DONNA-LEE BIDDLE, March 19 2017, Stuff

Bariatric surgeon, Dr David Schroeder, was the first to pioneer gastric bypass surgery in New Zealand.

CHRISTEL YARDLEY/FAIRFAX NZ.

Bariatric surgeon, Dr David Schroeder, was the first to pioneer gastric bypass surgery in New Zealand.

Dr David Schroeder thought he could cure diabetes with a scalpel.At his peak, Schroeder performed 13 surgeries a week – two gastric bypass surgeries on a Monday, four on a Tuesday and seven gastric bands on a Friday.

He was operating on patients who would die from diabetes. At about $27,000 per surgery, it was cost-effective for district health boards and patients were ditching their insulin before leaving the hospital.

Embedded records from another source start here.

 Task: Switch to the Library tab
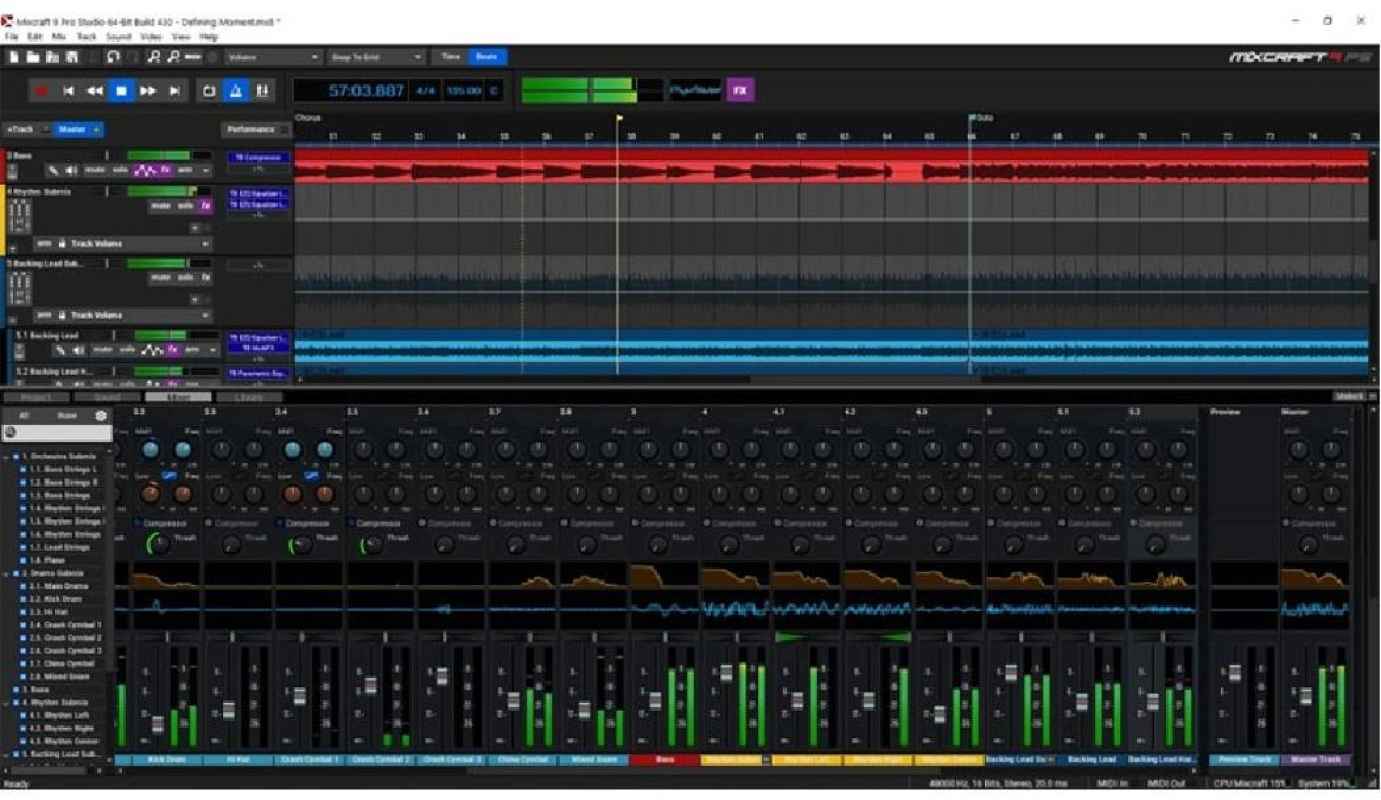[x=248, y=396]
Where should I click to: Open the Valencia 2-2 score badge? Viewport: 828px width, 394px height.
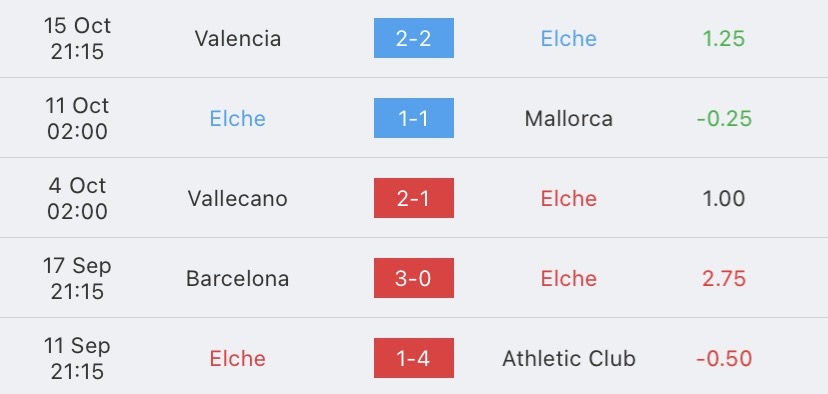tap(413, 38)
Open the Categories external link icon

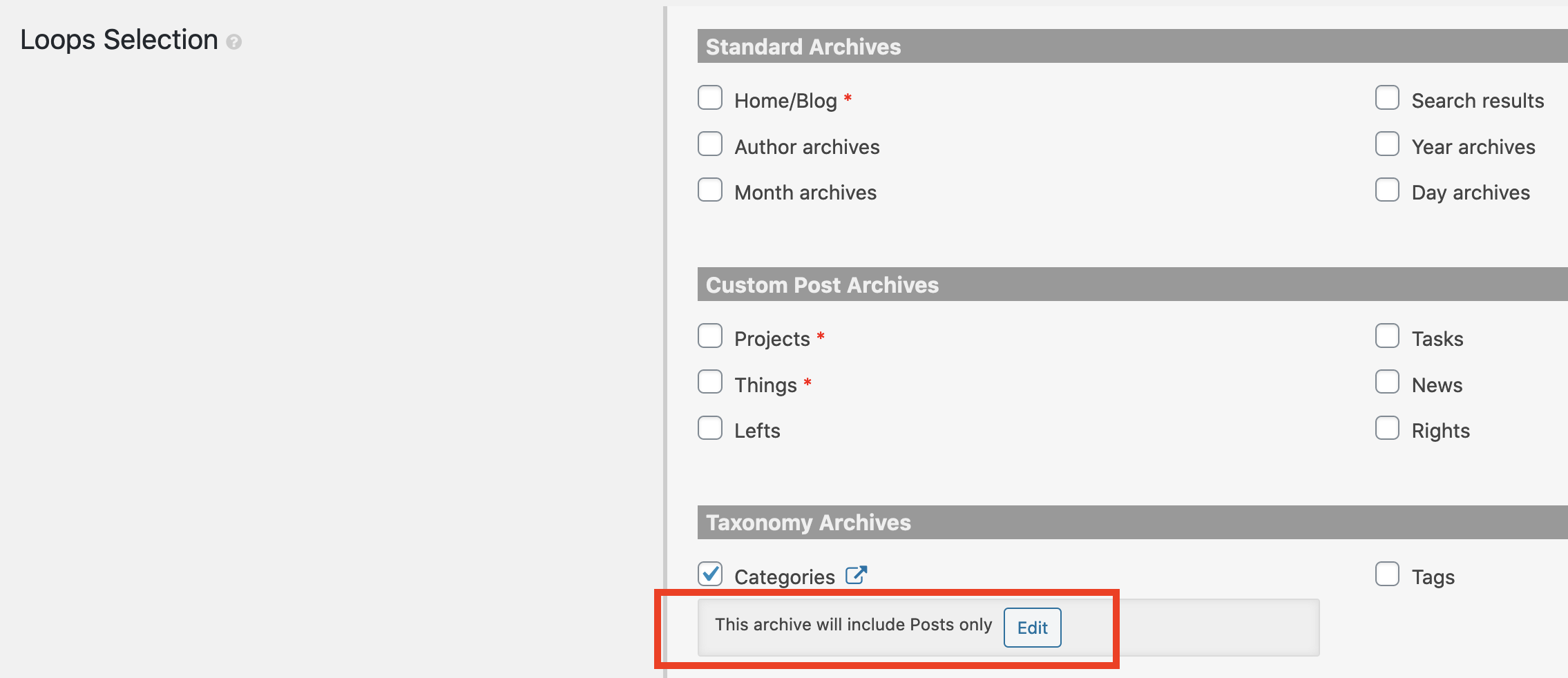(857, 575)
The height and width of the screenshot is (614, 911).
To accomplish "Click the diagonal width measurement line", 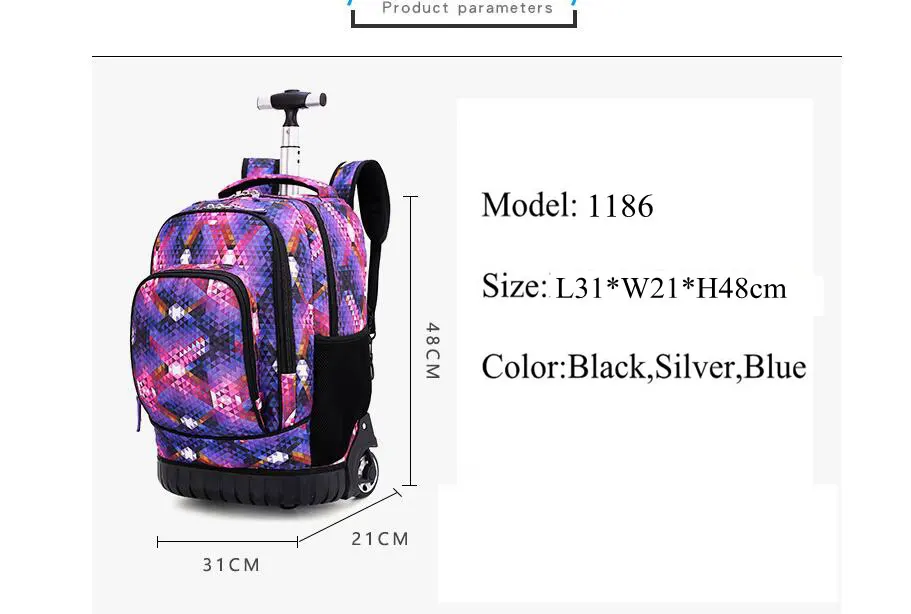I will 350,516.
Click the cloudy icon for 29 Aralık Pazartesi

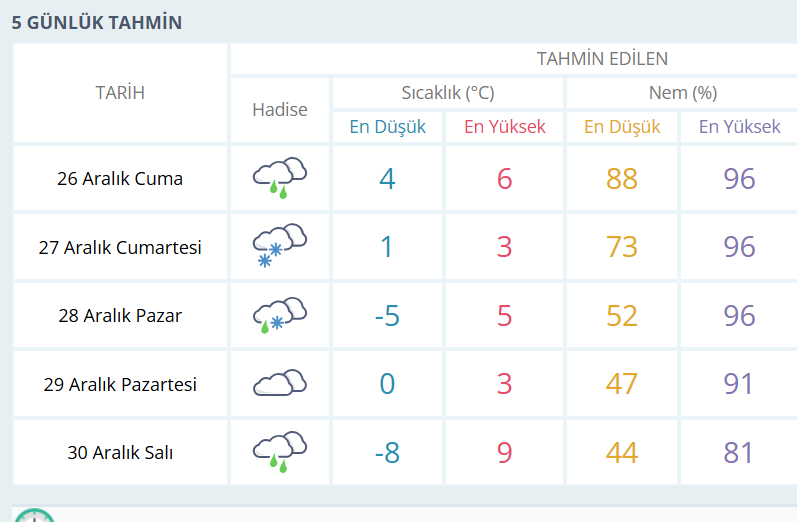point(279,383)
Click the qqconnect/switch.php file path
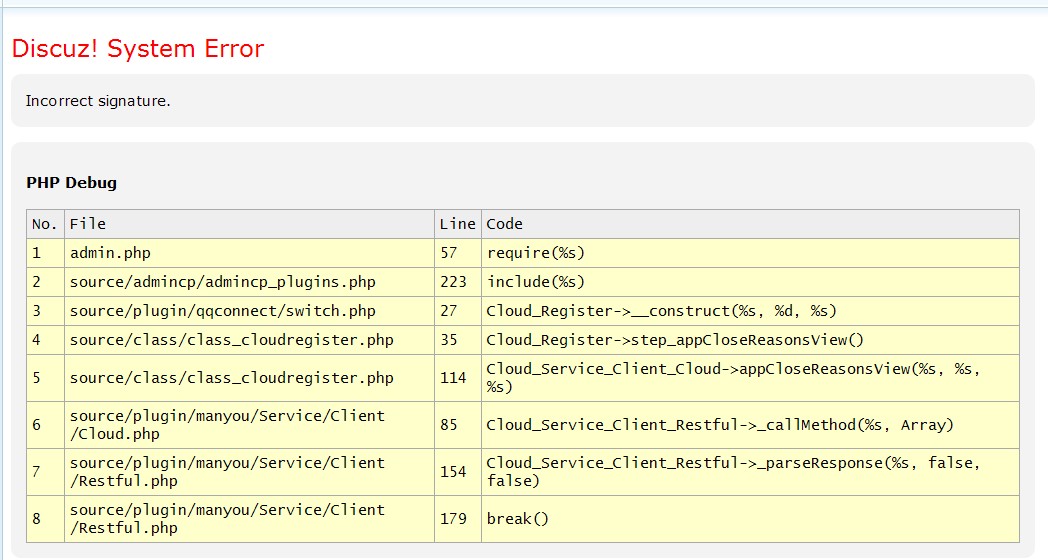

“We became aware a very long time ago that you could apparently cure diabetes by doing a gastric bypass on people,” Schroeder said.”It was just an amazing thing to see them go home off their insulin. And we thought, this is fantastic.

“So I said to the diabetic department, ‘it’s probably more cost effective if you let me do a gastric bypass on your patient and then it’ll take away a lot of the medications and the follow ups’.”They looked at the literature and the literature looked great. So they then started sending me their worst patients, the patients that were going to die if they didn’t get their diabetes under control.”

But it only worked for a short time. After a year, Schroeder’s patients had regained the weight and were back on the insulin. He said he and his team failed to look at why their patients’ diabetes were out of control. It was more complicated than picking apart their diet.